BEGIN Dataset
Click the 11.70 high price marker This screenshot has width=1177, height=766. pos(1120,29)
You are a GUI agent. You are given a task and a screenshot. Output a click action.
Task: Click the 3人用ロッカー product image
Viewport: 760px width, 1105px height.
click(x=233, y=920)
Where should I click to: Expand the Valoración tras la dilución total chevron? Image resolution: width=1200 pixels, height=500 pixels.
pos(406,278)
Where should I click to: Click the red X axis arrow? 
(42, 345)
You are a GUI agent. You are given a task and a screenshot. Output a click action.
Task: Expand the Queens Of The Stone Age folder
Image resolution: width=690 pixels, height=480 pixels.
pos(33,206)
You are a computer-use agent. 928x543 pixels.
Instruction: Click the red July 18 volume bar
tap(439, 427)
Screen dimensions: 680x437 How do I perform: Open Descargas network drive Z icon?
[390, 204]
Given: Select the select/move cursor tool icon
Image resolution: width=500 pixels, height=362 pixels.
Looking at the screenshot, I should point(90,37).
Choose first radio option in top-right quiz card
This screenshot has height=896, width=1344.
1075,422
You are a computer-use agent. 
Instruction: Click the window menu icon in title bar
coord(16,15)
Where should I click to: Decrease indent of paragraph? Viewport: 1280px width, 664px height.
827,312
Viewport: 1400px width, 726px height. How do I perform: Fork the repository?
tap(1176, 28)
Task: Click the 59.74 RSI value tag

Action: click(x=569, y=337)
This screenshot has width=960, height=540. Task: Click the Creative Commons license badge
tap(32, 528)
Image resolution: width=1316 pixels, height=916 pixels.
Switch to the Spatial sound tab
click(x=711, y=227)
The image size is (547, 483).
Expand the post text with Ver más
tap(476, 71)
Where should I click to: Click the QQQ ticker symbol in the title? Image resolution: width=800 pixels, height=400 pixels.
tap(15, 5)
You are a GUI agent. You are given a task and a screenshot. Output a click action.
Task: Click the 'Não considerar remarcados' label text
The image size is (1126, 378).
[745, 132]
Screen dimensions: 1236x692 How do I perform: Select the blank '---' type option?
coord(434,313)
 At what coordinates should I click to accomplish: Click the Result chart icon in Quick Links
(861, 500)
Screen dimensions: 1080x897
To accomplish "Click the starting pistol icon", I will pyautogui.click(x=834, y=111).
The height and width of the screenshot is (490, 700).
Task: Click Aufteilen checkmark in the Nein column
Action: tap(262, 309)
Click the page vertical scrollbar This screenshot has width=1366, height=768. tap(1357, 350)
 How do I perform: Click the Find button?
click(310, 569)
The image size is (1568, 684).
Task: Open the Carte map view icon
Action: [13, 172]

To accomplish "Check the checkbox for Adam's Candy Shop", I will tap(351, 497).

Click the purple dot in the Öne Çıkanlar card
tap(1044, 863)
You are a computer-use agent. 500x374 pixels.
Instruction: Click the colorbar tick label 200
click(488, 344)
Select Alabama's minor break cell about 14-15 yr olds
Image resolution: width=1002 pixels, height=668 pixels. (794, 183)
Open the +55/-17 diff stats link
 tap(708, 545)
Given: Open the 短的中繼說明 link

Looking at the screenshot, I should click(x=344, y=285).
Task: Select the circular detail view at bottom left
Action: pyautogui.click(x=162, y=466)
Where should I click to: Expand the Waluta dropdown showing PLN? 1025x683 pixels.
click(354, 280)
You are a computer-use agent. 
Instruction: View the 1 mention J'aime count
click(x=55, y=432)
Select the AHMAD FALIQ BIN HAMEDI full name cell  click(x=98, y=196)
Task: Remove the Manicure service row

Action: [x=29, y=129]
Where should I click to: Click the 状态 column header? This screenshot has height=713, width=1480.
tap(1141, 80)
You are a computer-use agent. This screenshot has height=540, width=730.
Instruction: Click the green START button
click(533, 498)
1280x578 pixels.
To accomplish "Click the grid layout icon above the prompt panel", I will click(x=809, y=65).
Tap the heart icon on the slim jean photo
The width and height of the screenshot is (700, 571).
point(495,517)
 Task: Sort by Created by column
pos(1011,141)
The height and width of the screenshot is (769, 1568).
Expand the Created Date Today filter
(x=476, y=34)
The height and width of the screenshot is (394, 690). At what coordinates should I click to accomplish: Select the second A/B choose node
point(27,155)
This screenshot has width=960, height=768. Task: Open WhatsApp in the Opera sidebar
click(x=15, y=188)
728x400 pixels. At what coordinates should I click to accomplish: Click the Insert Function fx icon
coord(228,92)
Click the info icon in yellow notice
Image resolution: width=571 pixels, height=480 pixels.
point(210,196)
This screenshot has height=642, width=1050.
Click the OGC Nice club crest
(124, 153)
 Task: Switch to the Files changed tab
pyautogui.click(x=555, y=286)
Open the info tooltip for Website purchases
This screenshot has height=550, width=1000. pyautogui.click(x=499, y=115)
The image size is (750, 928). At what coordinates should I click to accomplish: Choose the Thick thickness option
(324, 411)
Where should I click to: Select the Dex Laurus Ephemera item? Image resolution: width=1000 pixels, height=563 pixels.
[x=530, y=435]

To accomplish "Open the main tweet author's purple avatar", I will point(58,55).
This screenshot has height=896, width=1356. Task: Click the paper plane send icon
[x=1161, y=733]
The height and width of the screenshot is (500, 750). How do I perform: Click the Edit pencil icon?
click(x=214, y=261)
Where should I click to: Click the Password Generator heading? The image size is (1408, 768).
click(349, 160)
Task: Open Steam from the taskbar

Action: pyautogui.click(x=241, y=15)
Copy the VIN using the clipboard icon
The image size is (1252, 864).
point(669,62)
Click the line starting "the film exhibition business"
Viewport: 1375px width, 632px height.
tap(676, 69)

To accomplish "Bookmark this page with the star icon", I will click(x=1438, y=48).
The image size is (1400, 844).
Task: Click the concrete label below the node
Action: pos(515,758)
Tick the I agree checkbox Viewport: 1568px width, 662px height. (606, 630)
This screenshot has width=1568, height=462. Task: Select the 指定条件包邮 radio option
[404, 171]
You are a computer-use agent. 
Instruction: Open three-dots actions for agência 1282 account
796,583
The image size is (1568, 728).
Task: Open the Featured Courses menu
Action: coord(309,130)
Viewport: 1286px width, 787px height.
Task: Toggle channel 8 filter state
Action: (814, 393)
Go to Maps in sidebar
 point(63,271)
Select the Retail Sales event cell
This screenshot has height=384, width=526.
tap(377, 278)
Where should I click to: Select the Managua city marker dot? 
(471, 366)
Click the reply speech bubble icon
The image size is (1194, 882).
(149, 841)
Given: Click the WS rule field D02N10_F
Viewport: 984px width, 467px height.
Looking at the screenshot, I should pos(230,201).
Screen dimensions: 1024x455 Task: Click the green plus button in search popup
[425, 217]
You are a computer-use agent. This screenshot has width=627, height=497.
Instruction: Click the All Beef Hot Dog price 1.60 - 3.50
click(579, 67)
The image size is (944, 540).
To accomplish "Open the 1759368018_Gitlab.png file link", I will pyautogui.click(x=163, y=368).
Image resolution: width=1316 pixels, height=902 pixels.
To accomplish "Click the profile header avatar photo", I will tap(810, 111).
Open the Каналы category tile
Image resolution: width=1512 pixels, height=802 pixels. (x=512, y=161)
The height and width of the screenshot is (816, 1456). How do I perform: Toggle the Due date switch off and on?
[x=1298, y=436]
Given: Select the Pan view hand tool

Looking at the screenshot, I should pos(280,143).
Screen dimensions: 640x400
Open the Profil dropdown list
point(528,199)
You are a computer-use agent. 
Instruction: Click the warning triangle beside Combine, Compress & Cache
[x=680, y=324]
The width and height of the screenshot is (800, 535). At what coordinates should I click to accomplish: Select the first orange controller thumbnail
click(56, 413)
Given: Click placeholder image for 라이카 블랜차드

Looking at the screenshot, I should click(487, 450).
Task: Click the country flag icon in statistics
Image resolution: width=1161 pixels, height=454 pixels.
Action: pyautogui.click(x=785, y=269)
END Dataset
* **Work instructions**:
Please write out exactly the lines from the start of the data through the line that contains "Task: Expand the", both ends included, and nothing else.

* **Solution**:
Click the 11.70 high price marker This screenshot has width=1177, height=766. pos(1120,29)
You are a GUI agent. You are given a task and a screenshot. Output a click action.
Task: Click the 3人用ロッカー product image
Viewport: 760px width, 1105px height.
click(x=233, y=920)
Where should I click to: Expand the Valoración tras la dilución total chevron? Image resolution: width=1200 pixels, height=500 pixels.
pos(406,278)
Where should I click to: Click the red X axis arrow? 
(42, 345)
You are a GUI agent. You are given a task and a screenshot. Output a click action.
Task: Expand the Queens Of The Stone Age folder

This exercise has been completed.